Tuesday, March 10, 2009

Communicating System Outages

outage-notification-name-tag.jpgIn my last post I promised I'd tell you about the new mechanisms ASU is putting into place to improve the University's ability to notify the community of disruption in service.

If our mail is any indicator, these kinds of notifications are important to you. When systems are going to be changed or we have outages planned, you tell us you like to know well in advance. When we experience unplanned outages, you tell us that you want to know what's wrong and when it'll be fixed.

We've done some things already -- our System Health page is well visited and moved us forward in terms of keeping you informed about planned outages. The emergency notices we put on My ASU have helped a lot of you know when systems are out and when we can expect them back.

But they don't always work. Sometimes when we have extreme outages, like say the Internet is unavailable or power is lost to the data center, we can't get to System Health and My ASU to update them, and even if we could, sometimes you can't get to them to find out what's going on.

So this month, right after St. Patrick's Day, we're releasing a set of new improvements that we hope will make you better informed in the event of an emergency.

First, System Health is being moved off-site. We're moving it to our Denver facility to improve its availability in those times when major portions of our infrastructure are unavailable.

Second, we're expanding our outage notifications. In addition to announcing outage information on System Health, all unplanned outages will also be announced through a notification group associated with our new ASU Alert service provided by e2Campus. This new service will allow members of the ASU community to receive a text message and/or email message whenever System Health turns red. We are pre-subscribing members of the Outages@asu.edu mailing list to this service, but if you are not already subscribed, you can self-subscribe to ASU Alert. Click here for complete instructions on signing up.

Third, all planned outages and system changes will be announced through UTO's new Change Management System. For authorized users, the Change Management System provides a complete history of proposed and implemented changes. Our system was designed by the Communications Subcommittee of the UTC. Again, if you are already a member of the Outages@asu.edu list, you will be pre-subscribed to the system. If you are not a member and wish to subscribe, please send a note to sub-outages@asu.edu.

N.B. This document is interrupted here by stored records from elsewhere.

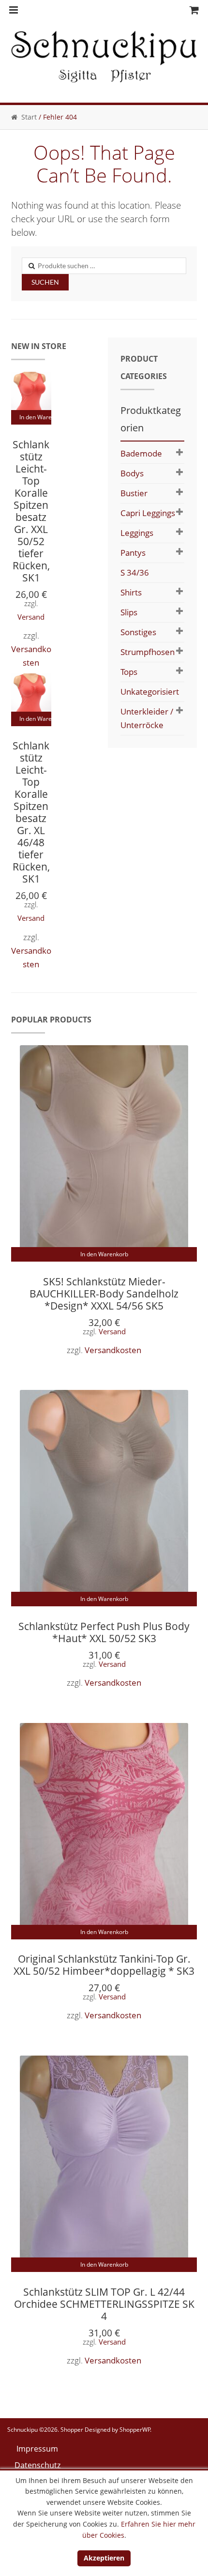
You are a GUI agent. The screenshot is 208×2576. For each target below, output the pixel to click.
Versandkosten (113, 1350)
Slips (128, 612)
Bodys (132, 473)
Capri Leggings (147, 512)
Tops (128, 671)
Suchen (45, 282)
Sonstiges (138, 632)
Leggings (136, 532)
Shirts (131, 592)
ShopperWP (134, 2429)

We're continuing to work on reliability and we hope not to have to use these notification systems as often as we have of late. But we know that when we do have a system disruption, you want to know as much information as you can about what's wrong and when we'll be back online. We're hoping these changes we're making will help with that.

As always, your comments and suggestions are welcome, particularly the constructive ones.


Sansa March 14, 2009 at 12:40 AM  

Ahh, the dreaded "Change Management System" :-) I work in IT and our CMS system is so painful to use. I swear, I spend more time trying to Open/Close Change Management tickets than actually performing the job. I sure hope your system works better than ours!

A really cool tool that allows us to manage hundreds of websites is called SiteScope. You probably already have heard about it. If not definitely check it out! The text message alert option you guys are using is very cool too.

Bruce,  March 24, 2009 at 3:59 AM  

ASU has a Denver facility?

Todd,  April 22, 2009 at 3:37 AM  

Please bring back the system outage calendar. It was nice to view the outages on an actual calendar to check for weekend availability and to plan things. Now we need to subscribe to the blog and search? I think the value of the visual calendar should be re-examined because of its ease of use and simplicity compare to the blog format.

Where it used to exist: http://systemstatus.asu.edu/status/calendar.asp

Adrian Sannier April 28, 2009 at 6:11 AM  

Yes, this is a great idea. Thanks for the suggestion; we are working on it and hope to have it working by the end of summer.